Stefania Sandrelli: Io faccio cinema per passione e quando Ferzan mi ha offerto questo piccolo ruolo ho capito subito che poteva essere importante. Interpreto la madre di Emma, ed è molto interessante vedere come attraverso la figlia si capisce molto di quello che è stata sua madre. Mi sono innamorata di Ferzan e quando ho finito il film mi è mancato tanto, perciò spero che avremo ancora modo di lavorare insieme in futuro.
Monica Guerritore: Il mio ruolo è quello della professoressa della figlia di Emma. Quando incontra casualmente Emma per strada, le basta un solo sguardo per capire che questa si trova in una situazione drammatica e perciò decide di starle accanto, diventando un lago, uno specchio, in cui si riflettono i sentimenti di lei. Insomma, sono una sorta di spettatrice che accompagna questa donna lungo un intero giorno.
Nicole Grimaudo: E' stato emozionante correre il rischio di interpretare un personaggio distante anni luce da me. Mi sono innamorata di questa donna così poco coraggiosa che decide di restare intrappolata in una gabbia dorata, proprio io che nella vita privata odio le costrizioni. Ho apprezzato comunque la sua fragilità quando alla fine ha la possibilità di liberarsi dei suoi vincoli.
Federico Costantini: Ho affrontato questo personaggio come un esame, ma anche come una palestra. Di giorno in giorno ho imparato tante cose nuove: dopo cinque minuti sul set mi sono reso conto di non aver capito mai niente sul cinema, perché Ferzan aveva un modo di girare assolutamente diverso rispetto a quello con cui mi ero confrontato in precedenza, soprattutto rispetto alla tv che ha tempi diversi. Penso che Ferzan sia un genio.
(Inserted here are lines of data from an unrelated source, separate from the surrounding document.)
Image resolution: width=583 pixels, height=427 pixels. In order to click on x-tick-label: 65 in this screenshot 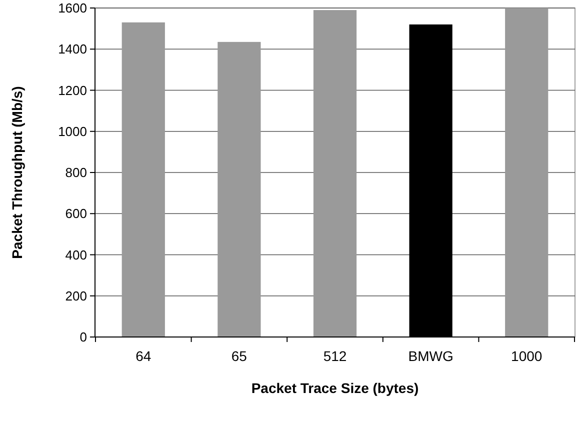, I will do `click(240, 356)`.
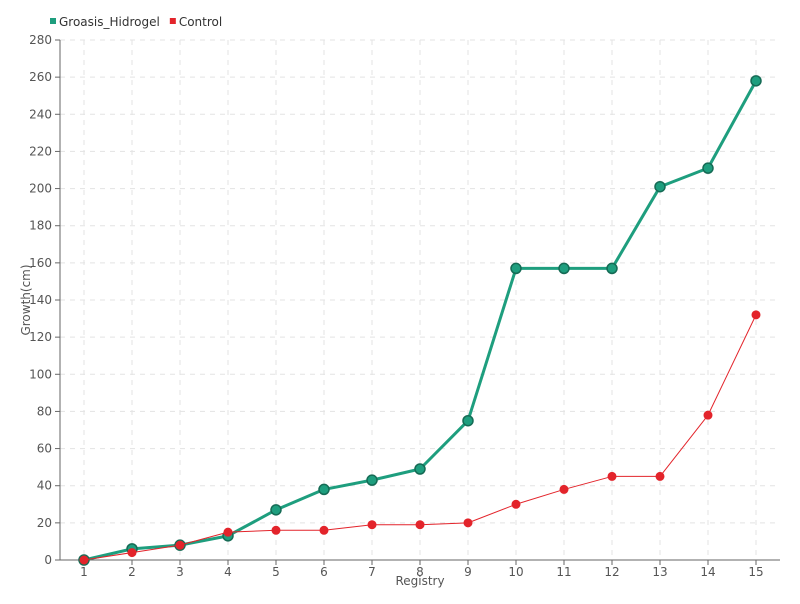 This screenshot has width=800, height=604. I want to click on x-tick-label: 1, so click(84, 572).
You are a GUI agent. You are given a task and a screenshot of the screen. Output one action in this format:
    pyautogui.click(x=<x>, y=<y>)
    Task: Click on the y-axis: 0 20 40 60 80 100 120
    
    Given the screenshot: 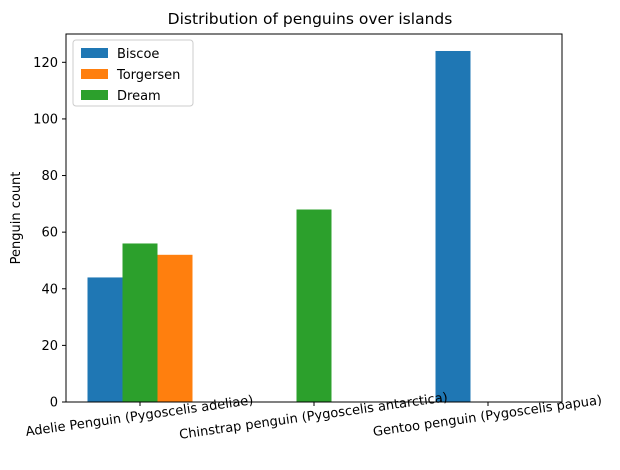 What is the action you would take?
    pyautogui.click(x=50, y=234)
    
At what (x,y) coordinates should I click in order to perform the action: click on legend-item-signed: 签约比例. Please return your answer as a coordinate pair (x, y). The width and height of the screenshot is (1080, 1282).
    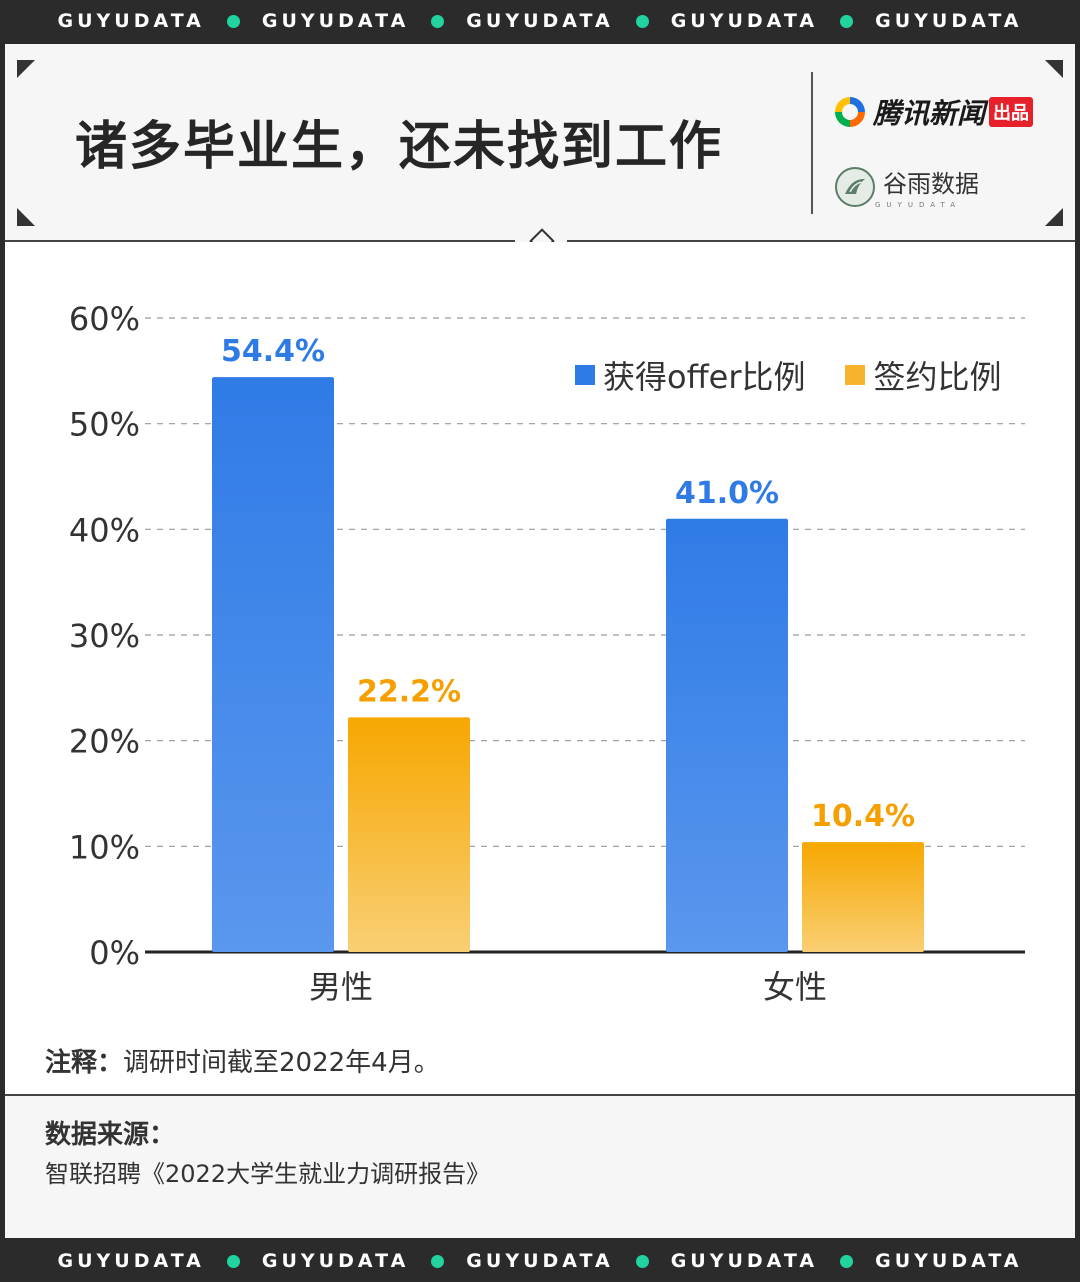
    Looking at the image, I should click on (924, 375).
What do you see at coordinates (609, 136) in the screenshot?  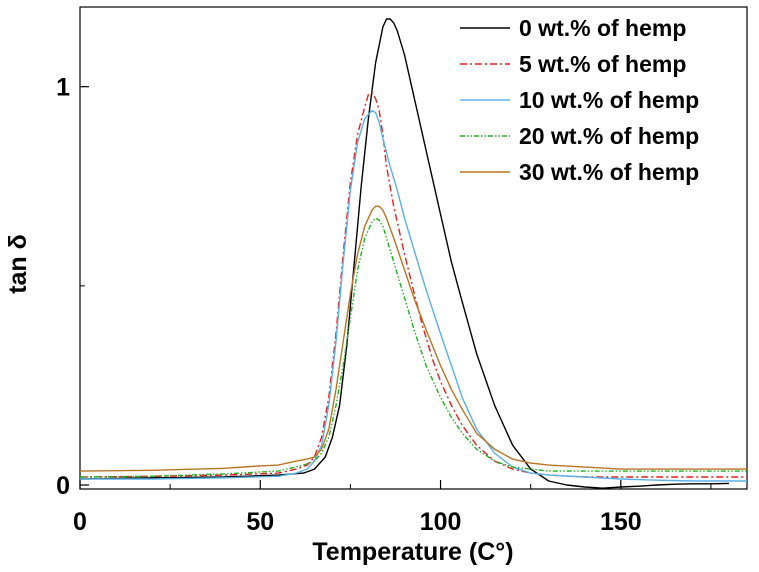 I see `legend-label-3: 20 wt.% of hemp` at bounding box center [609, 136].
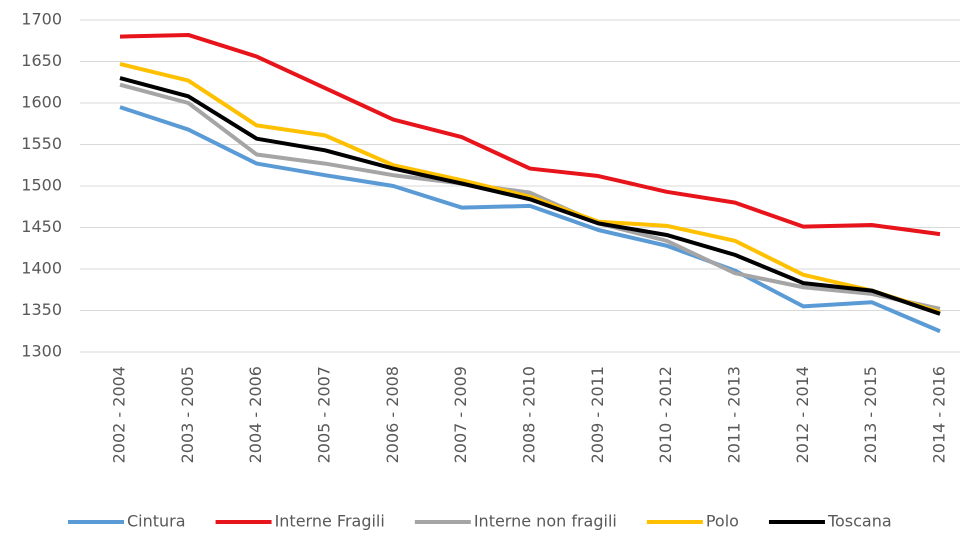  I want to click on x-tick-label: 2011 - 2013, so click(734, 414).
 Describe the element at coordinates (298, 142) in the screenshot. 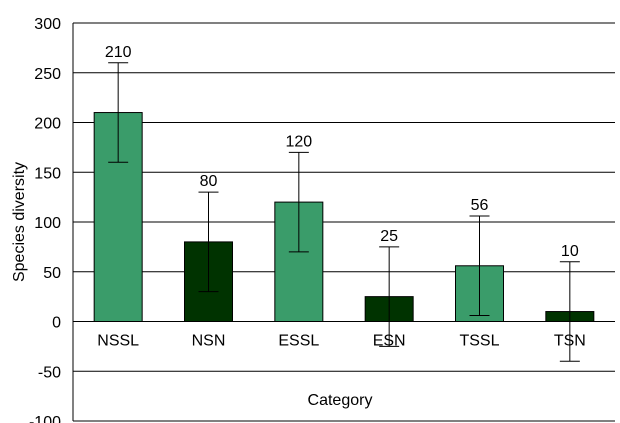

I see `data-label: 120` at that location.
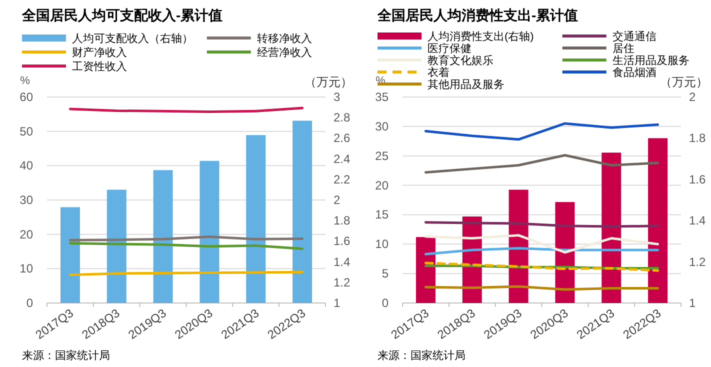 This screenshot has width=711, height=367. What do you see at coordinates (100, 66) in the screenshot?
I see `legend-label: 工资性收入` at bounding box center [100, 66].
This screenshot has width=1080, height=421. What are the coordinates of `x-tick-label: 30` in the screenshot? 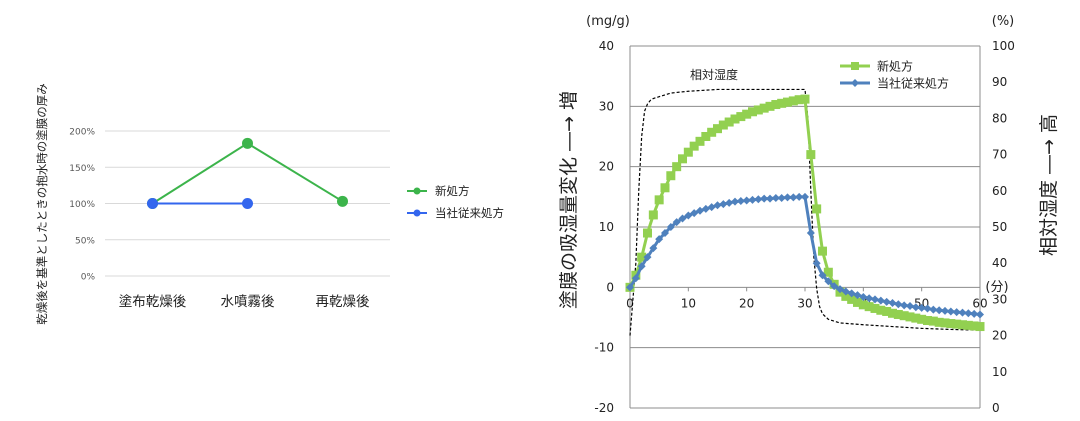 It's located at (804, 303).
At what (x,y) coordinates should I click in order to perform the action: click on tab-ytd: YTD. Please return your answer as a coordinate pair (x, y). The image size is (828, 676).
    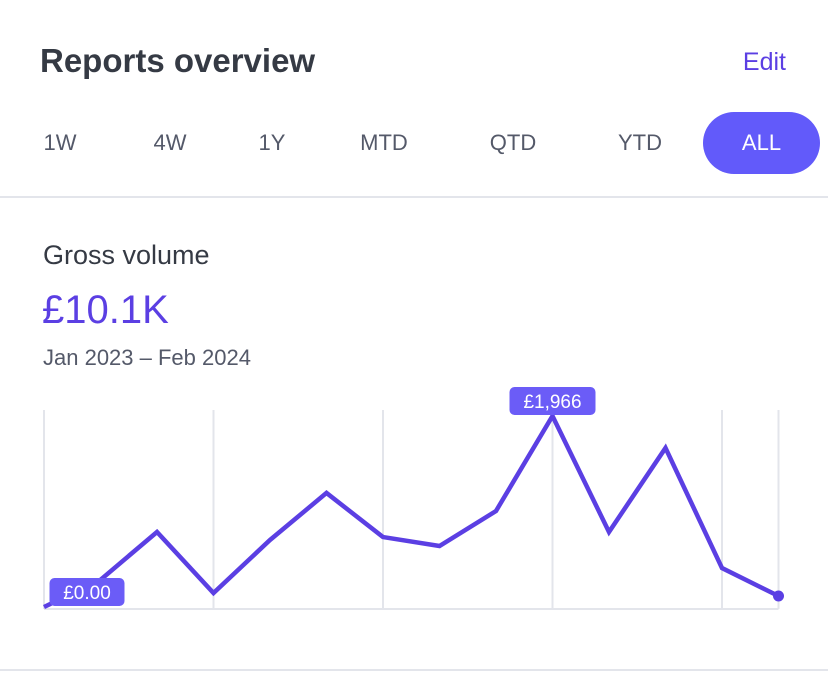
    Looking at the image, I should click on (640, 142).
Domenico Procacci, pensa che questo film possa avere una sua esportabilità all'estero?
Domenico Procacci: E' sempre difficile prevedere se un film avrà un'esposizione più o meno larga all'estero. Prima di Gomorra, il film da me prodotto meglio distribuito fuori dai nostri confini, è stato Respiro, che partiva come un film molto difficile. Oggi si cominciano a conoscere all'estero anche nuovi autori, nonostante l'eredità bella ma pesante dei grandi maestri del passato. Comunque, al festival il film verrà visto anche dai distributori esteri e vedremo se si muoverà qualcosa.